Growth optimization of single-phase novel colloidal perovskite Cs 3 Bi 2 I 9 nanocrystals and Cs 3 Bi 2 I 9 @SiO 2 core-shell nanocomposites for bio-medical application.

Lead-free halide perovskites have gained attention in recent years as viable materials with more distinctive characteristics than conventional semiconductor materials. Lead-free Cs 3 Bi 2 I 9 colloidal perovskite nanocrystal is chosen to eliminate its single-phase synthesis difficulty and implement the material in bioimaging applications. Nanostructured Cs 3 Bi 2 I 9 perovskite composites were coated with a thin coating of SiO 2 by an in situ tetraethyl orthosilicate/(3-aminopropyl)trimethoxysilane injection growth method to enhance their stability in aqueous medium and biocompatibility. Single-phase novel Cs 3 Bi 2 I 9 colloidal perovskite nanocrystal synthesis was successfully developed and optimized by adopting different synthetic conditions with varied experimental parameters.

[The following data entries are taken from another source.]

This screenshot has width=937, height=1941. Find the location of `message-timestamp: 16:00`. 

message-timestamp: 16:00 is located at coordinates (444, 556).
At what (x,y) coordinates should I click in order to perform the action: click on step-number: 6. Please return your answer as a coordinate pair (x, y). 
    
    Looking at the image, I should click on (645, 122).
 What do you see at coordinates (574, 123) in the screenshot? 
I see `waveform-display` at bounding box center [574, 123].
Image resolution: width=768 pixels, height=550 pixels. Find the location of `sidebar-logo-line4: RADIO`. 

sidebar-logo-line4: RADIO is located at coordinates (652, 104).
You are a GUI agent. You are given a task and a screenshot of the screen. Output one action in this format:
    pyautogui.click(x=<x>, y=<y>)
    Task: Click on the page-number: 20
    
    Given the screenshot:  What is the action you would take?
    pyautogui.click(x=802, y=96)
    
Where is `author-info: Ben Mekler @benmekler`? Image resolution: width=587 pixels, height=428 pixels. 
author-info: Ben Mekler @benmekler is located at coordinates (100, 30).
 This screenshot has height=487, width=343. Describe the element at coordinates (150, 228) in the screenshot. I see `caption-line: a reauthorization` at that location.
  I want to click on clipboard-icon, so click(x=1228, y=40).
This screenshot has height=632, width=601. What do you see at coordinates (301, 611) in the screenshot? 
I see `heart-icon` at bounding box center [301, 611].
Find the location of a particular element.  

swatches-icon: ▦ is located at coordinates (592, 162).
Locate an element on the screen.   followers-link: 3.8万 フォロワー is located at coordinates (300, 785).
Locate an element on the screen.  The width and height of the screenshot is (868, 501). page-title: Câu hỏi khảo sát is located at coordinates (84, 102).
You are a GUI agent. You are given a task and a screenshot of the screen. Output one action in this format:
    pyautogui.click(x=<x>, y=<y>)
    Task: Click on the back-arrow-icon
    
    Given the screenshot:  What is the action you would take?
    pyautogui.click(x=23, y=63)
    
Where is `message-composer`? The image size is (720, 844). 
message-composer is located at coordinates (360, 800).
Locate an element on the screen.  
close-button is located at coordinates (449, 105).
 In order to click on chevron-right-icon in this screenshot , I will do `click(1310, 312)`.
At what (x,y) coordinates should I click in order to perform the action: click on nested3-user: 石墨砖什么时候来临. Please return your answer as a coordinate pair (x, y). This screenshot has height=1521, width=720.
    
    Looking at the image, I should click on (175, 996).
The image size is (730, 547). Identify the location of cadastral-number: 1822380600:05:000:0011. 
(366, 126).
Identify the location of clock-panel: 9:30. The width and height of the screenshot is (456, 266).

Characterization studies, including X-ray diffractometry and transmission electron microscopy, confirm the hexagonal structure of Cs 3 Bi 2 I 9 crystals and their cubic morphology. A broad emission peak in the red region was captured for pure and composite perovskite under different excitation wavelengths and was observed using a UV-visible spectrophotometer. Bioimaging of Cs 3 Bi 2 I 9 @SiO 2 composites incorporated with L929 cells was conducted using an inverted fluorescence microscope under blue and green excitation. The results obtained from bioimaging studies indicated that the Cs 3 Bi 2 I 9 @SiO 2 nanocomposites entered the cell field and exhibited an emission under excitation. The non-toxic behavior of the synthesized Cs 3 Bi 2 I 9 @SiO 2 composites was demonstrated using MTT cytotoxicity assay in L929 fibroblast mouse cells, showing better cell compatibility.